Dos apariciones de santa Teresa le movieron a interesarse por la introducción de las Carmelitas Teresianas en Francia. Tres años después de la segunda visión, en noviembre de 1604, dichas religiosas inauguraban su primer convento en París. En los cinco años siguientes, se fundaron cuatro conventos más. La Sra. Acarie no sólo era el alma de todo el movimiento, sino que se ocupaba también de preparar a las jóvenes para la vida religiosa. Era, por decirlo así, una especie de maestra de novicias casada. Sus principales consejeros de aquella época eran san Francisco de Sales y Pedro de Berulle, el fundador de los oratorianos franceses.
Nada tiene, pues, de sorprendente que, poco después de la muerte de su esposo, ocurrida en 1613, haya solicitado la admisión en la Orden del Carmelo como hermana lega. Pero solo fue religiosa durante cuatro años. Esencialmente fue una mujer que se santificó en el estado matrimonial, pues era ya santa mucho antes de tomar el hábito. Con el nombre de María de la Encarnación, ingresó en el convento de Amiens, del que su hija mayor fue poco después nombrada subpriora. La beata fue la primera en prometerle obediencia. Aunque caminaba con mucha dificultad, pues había sido operada tres veces de la pierna, veinte años antes, practicaba gozosamente los mas humildes oficios, como el de limpiar las ollas de la cocina. Más tarde fue trasladada a Pontoise, a raíz de ciertas dificultades con el P. de Berulle.

···

__Tareas__:
**a.** Enumera todos los lugares geográficos que se nombran en el fragmento sobre la Sra. Acarie.
**b.** Por favor, reescribe la parte del fragmento sobre la Sra. Acarie que empieza en "Nada tiene, pues, de" y termina en "P. de Berulle.", cambiando "subpriora" por "priora".
**c.** Según el fragmento sobre la Sra. Acarie, ¿en qué año murió su esposo?

···

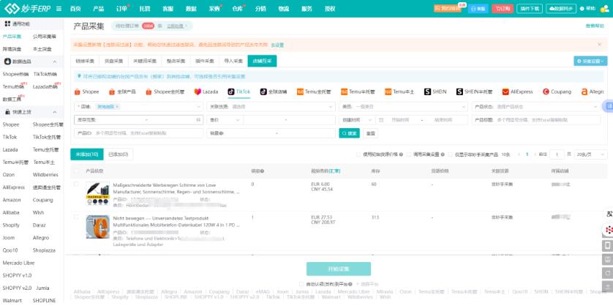This screenshot has width=613, height=306.
Task: Open the 已添加(0) tab
Action: coord(118,154)
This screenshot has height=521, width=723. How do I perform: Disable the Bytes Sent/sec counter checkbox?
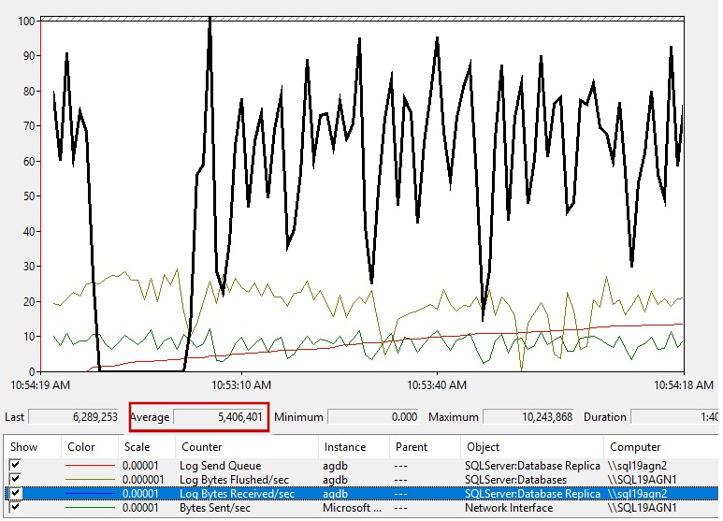click(16, 508)
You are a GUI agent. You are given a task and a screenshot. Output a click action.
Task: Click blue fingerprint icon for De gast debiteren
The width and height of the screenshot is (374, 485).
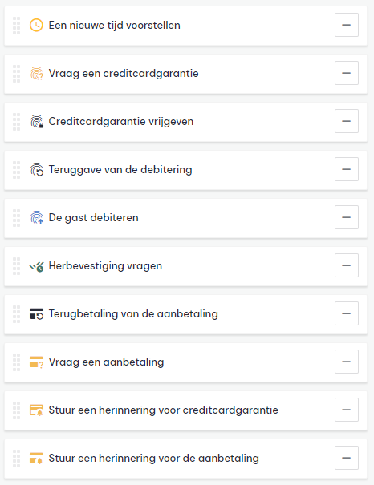coord(36,217)
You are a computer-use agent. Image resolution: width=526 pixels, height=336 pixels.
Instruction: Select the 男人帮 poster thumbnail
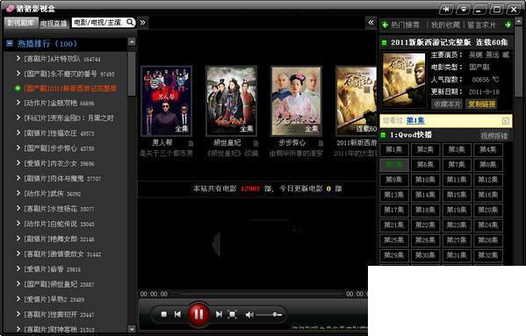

···

__Soluciones por tarea__:
**a.** Francia, París, Amiens, Pontoise

**b.**
Nada tiene, pues, de sorprendente que, poco después de la muerte de su esposo, ocurrida en 1613, haya solicitado la admisión en la Orden del Carmelo como hermana lega. Pero solo fue religiosa durante cuatro años. Esencialmente fue una mujer que se santificó en el estado matrimonial, pues era ya santa mucho antes de tomar el hábito. Con el nombre de María de la Encarnación, ingresó en el convento de Amiens, del que su hija mayor fue poco después nombrada priora. La beata fue la primera en prometerle obediencia. Aunque caminaba con mucha dificultad, pues había sido operada tres veces de la pierna, veinte años antes, practicaba gozosamente los mas humildes oficios, como el de limpiar las ollas de la cocina. Más tarde fue trasladada a Pontoise, a raíz de ciertas dificultades con el P. de Berulle.

**c.** En 1613.